The downbeat statement from the Federal Reserve on the outlook for economic recovery was behind the sell-off across the global markets
Oil prices dipped on Wednesday despite the EIA delivered an upbeat weekly report. According to the Energy Information Administration, US crude oil inventories declined by 9.9 million barrels last week. Furthermore, U.S. crude production averaged 10.9 million barrels per day in the latest week, a decrease of 100,000 barrels per day from the prior week. In a knee-jerk reaction to the data, Brent crude briefly spiked to intraday highs above the $56 handle. However, the future retreated eventually as risk sentiment deteriorated across the board, sending Wall Street stocks sharply lower overnight.
Today, oil retains a slight bearish bias, flirting with the key 20-DMA, a break below which would pave the way to steeper losses in the short term if risk aversion persists. Following a solid sell-off in Asia, European stocks opened 1% lower in a sign of the persisting profit-taking in risky assets.
The downbeat statement from the Federal Reserve on the outlook for economic recovery was behind the sell-off across the global markets, with oil traders continuing to express concerns over the ongoing pandemic which in turn weakens the outlook for energy demand recovery.

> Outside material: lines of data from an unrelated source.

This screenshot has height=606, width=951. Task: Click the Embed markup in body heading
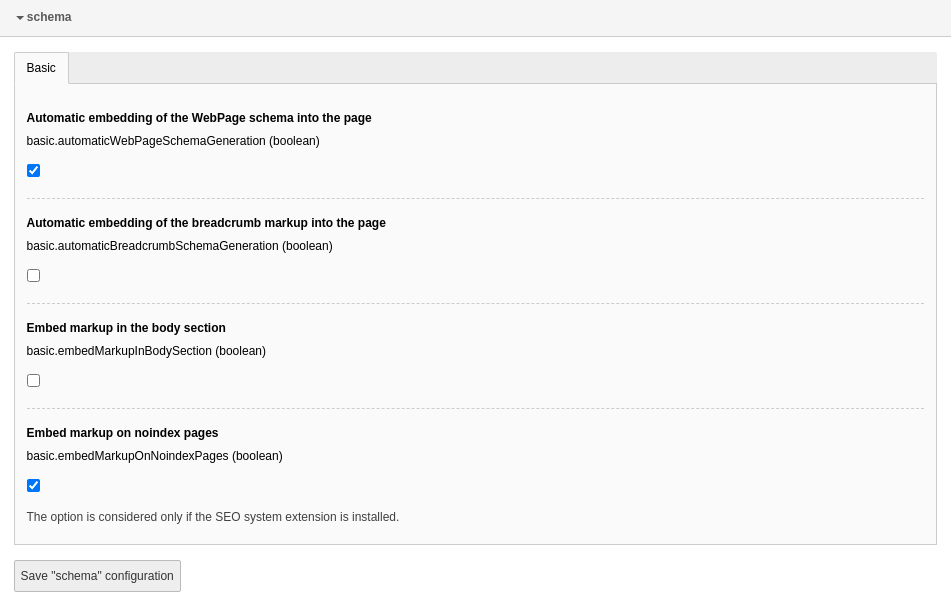125,328
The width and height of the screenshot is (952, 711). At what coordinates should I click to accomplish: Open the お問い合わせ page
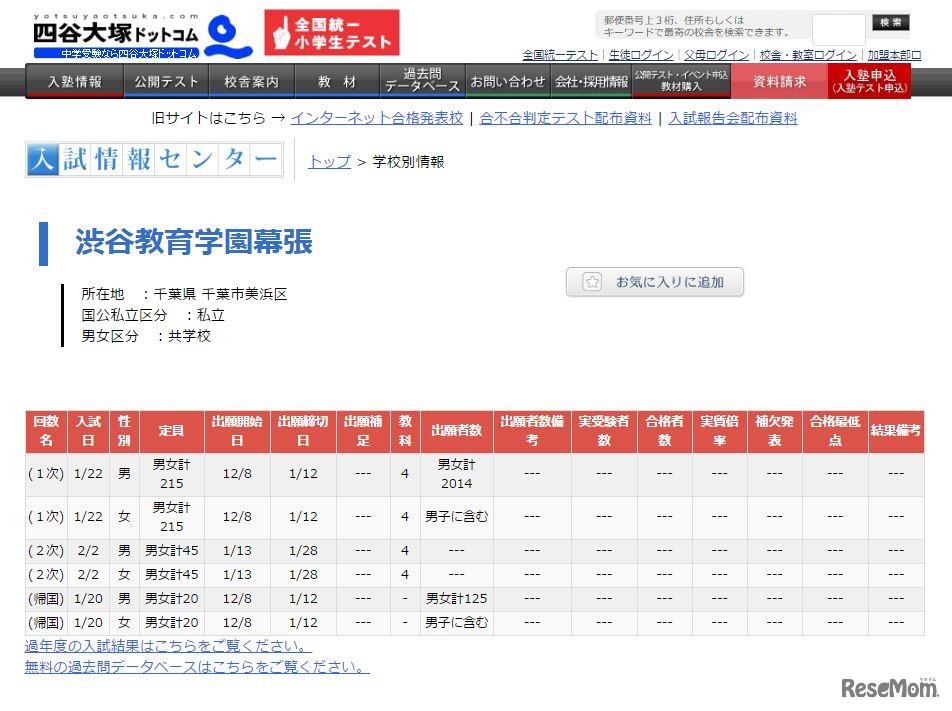point(506,80)
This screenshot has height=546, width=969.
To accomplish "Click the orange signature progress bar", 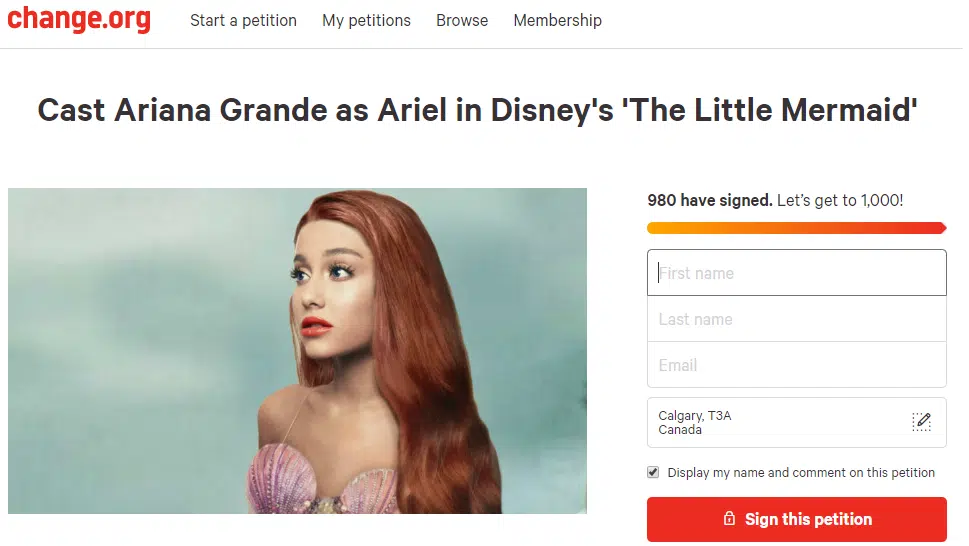I will (x=796, y=228).
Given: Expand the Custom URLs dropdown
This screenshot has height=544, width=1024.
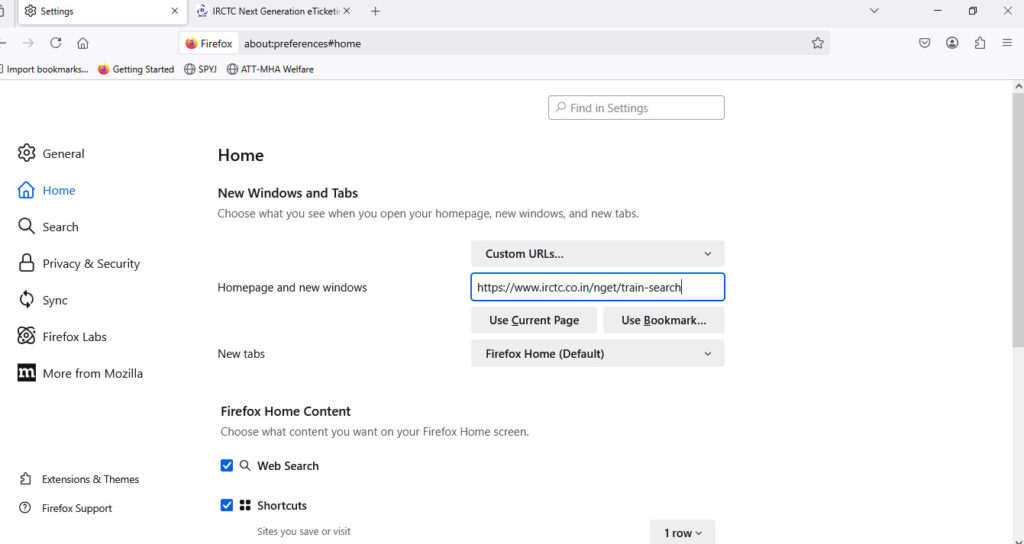Looking at the screenshot, I should point(597,254).
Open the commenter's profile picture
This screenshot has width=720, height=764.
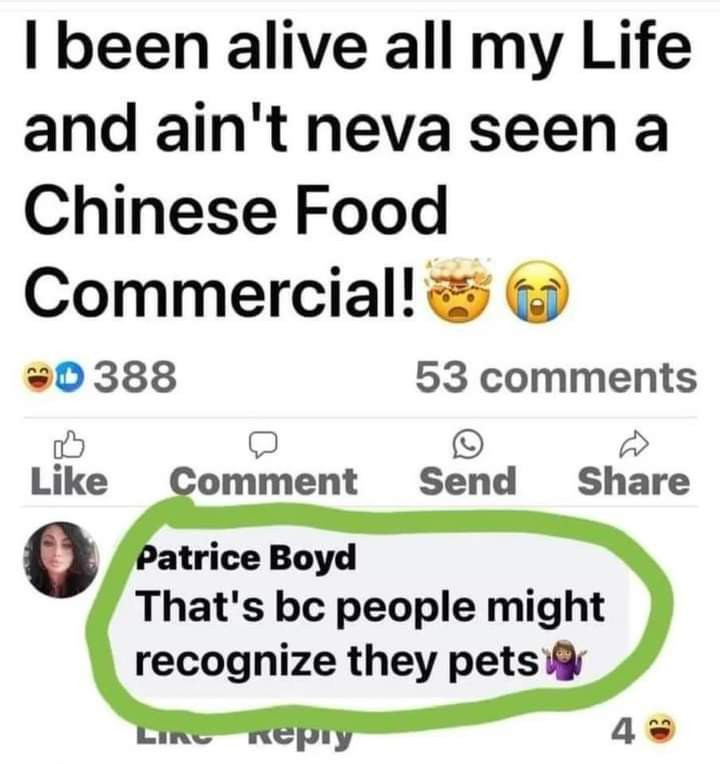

Furthermore, a rally in the safe-haven greenback put Brent under extra downside pressure. If the dollar continues to climb north, oil prices could retreat below the $55 figure during the European hours. In this scenario, the $54.50 next support zone will come into market focus. On the other hand, if the mentioned moving average withstands the selling pressure in the short term, a modest bounce could be expected.
In a wider picture, Brent crude remains close to one-year highs registered above the $57 handle earlier this month. It looks like the futures will resume the ascent after a potential deeper retreat, with global stocks staying within a broader uptrend amid hopes for economic recovery from the pandemic.